Some times looking at the problem upside down and back to front can make things more clear. As you know FFT and inverse FFT do almost the same thing. If you consider an input to the first FFT of one single pulse at the one away from begining of the window you will get a cos wave out of the real output and a sine wave out of the imaginary output. Don't forget that the pulse is in the time domain and the sine and cos waves are describing the spectrum. If there is a single pulse in the third position we will get a cos wave out of the real and a sine out of the imaginary but at double the frequency. In fact no matter what input signal you put into the FFT you can only ever get a mix of cos waves out of the real and a mix of sines out of the imaginary. At this point you will never have any sine components coming out of the real output or any cos components coming out of the imaginary, regardles of the input signal and even if the input signal was noise. Now if we had another FFT along side the first and it was fed with a second input signal that being your Hilbert transformer. It too would be limmited to haveing real and imaginary outputs with only cos and sines wave mixes respectivly. Now if we did complex multiplies on these two signal pairs it would act just like the single sideband ring modulater and every frequency in one would make all the frequencies in the other get shifted up in frequency (the sum only of the frequiencies), But even this output still follows the magic pattern (only cos in the real and only sine in the imaginary. If you maintain this pattern and send that to the inverse FFT, you don't get any artifacts in the output even of you don't use any windows or over lapping frames on the input.

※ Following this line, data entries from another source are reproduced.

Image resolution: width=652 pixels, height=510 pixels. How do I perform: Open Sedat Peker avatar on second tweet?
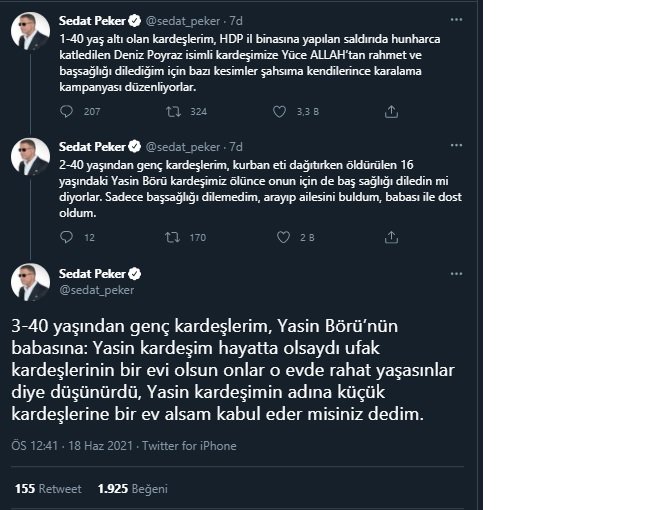30,157
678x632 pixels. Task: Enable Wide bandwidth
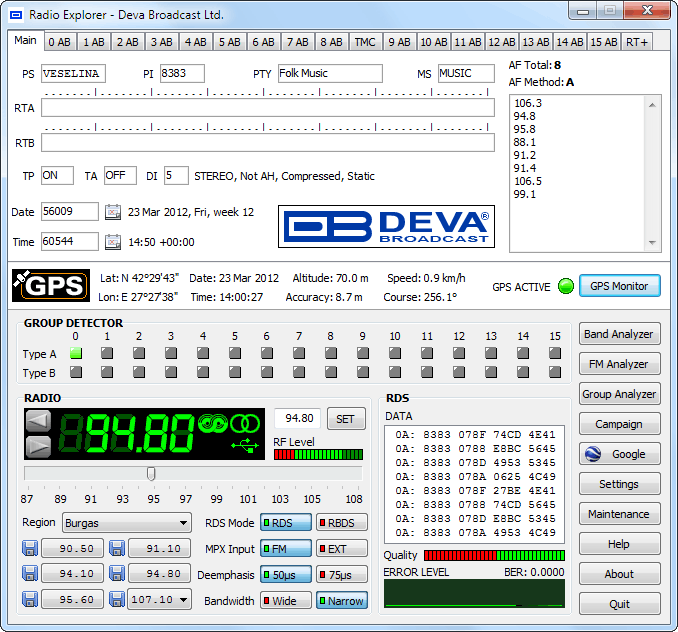tap(285, 601)
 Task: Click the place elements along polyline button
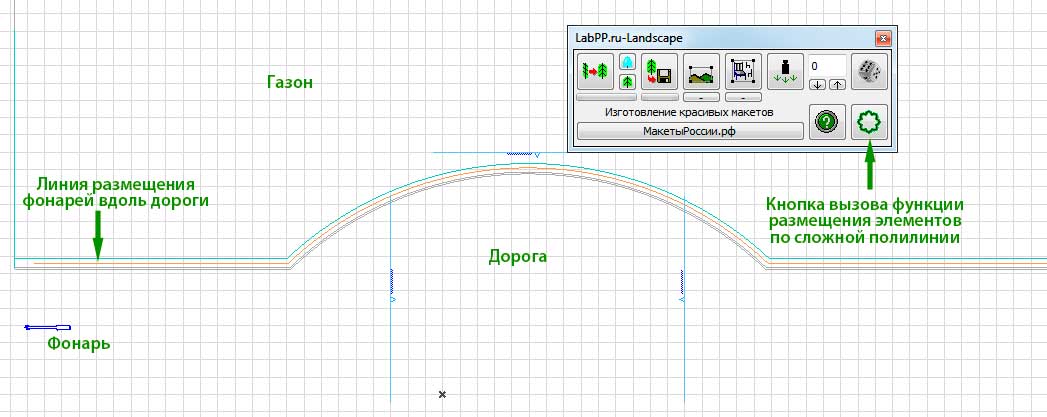(869, 122)
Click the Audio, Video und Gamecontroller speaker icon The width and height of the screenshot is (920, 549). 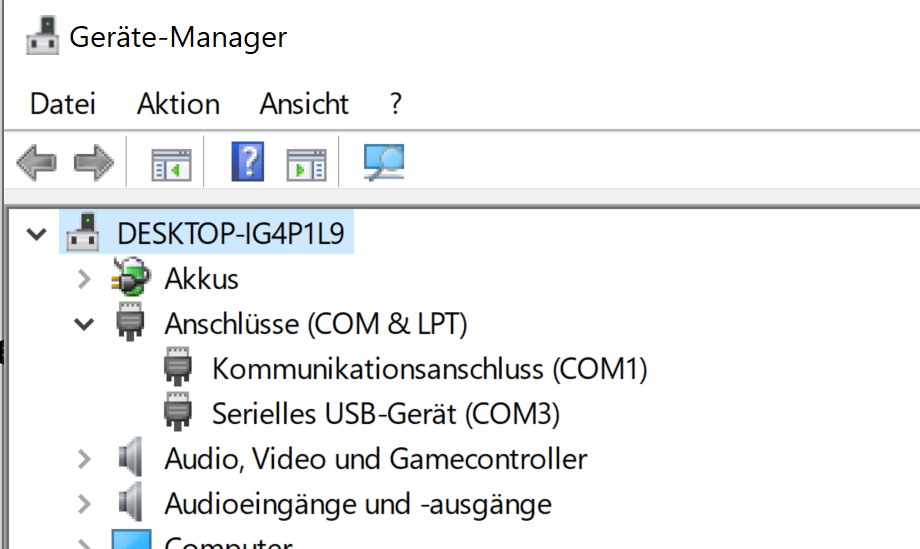click(x=130, y=457)
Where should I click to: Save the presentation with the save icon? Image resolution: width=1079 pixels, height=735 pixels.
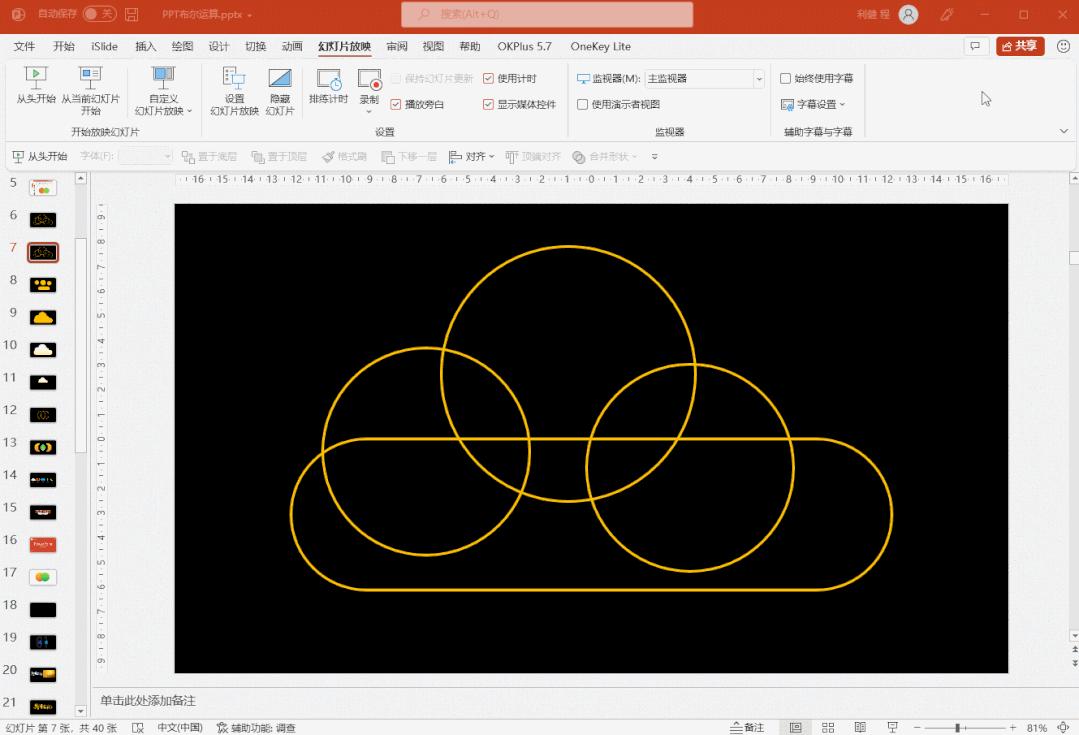coord(132,15)
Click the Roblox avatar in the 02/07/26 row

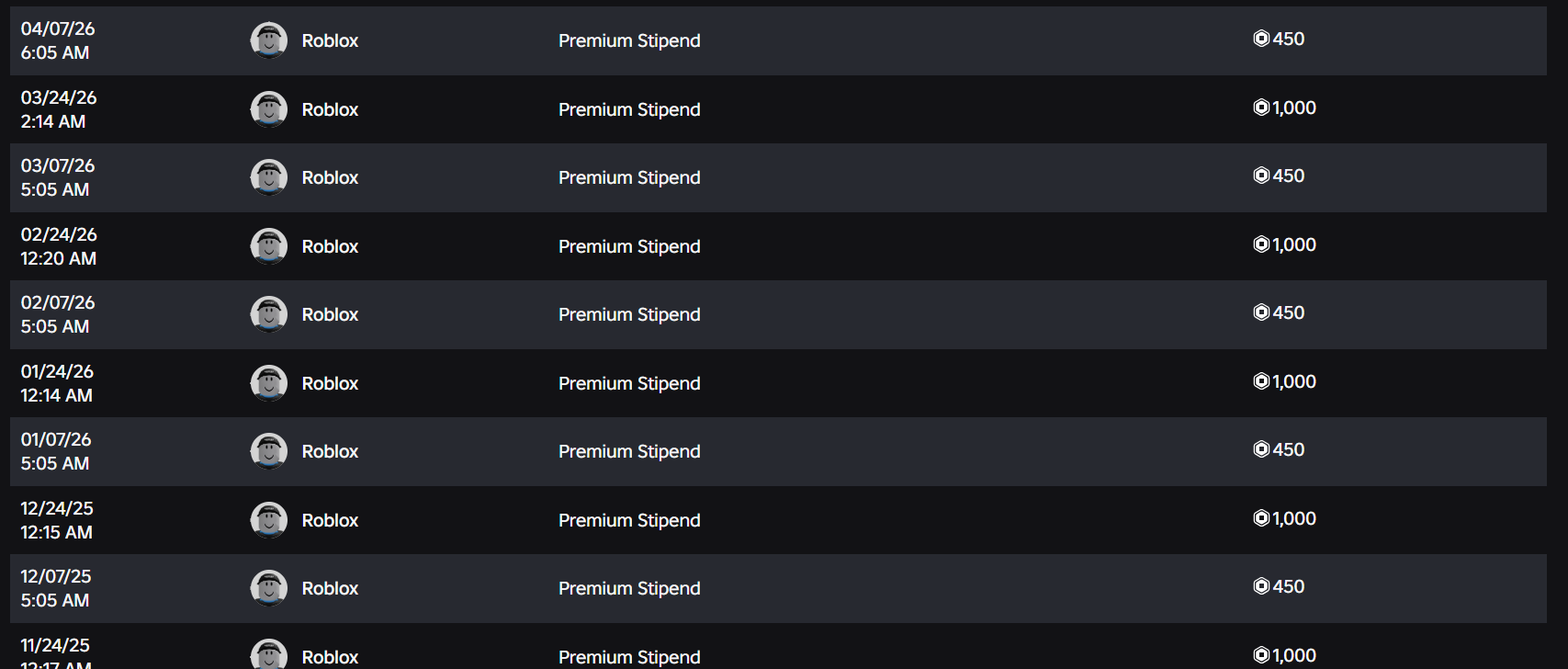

Saying that this is only good for filtering but a lot of what we try to do in Kyma is pitch shifting, formant shifting and morphing etc. and this introduces a whole new set of artifacts and problems. Here we try to brake the signal down to it's component parts and we have to forget the phase relationship between them al together. Here I'm talking about Phase relationship in the time doman. We know we have a good analisis of the sound if we can play the component sine waves (following the pitch and level) and the signal still sounds the same regardless of what phases the sine waves were started up in.

This opens up a whole new set of problems and Human percption has to get added into the formula.

The time smearing you've mentioned is only one of the sorces of artfacts but most of what we do has many more, some of which sound similar to time smearing.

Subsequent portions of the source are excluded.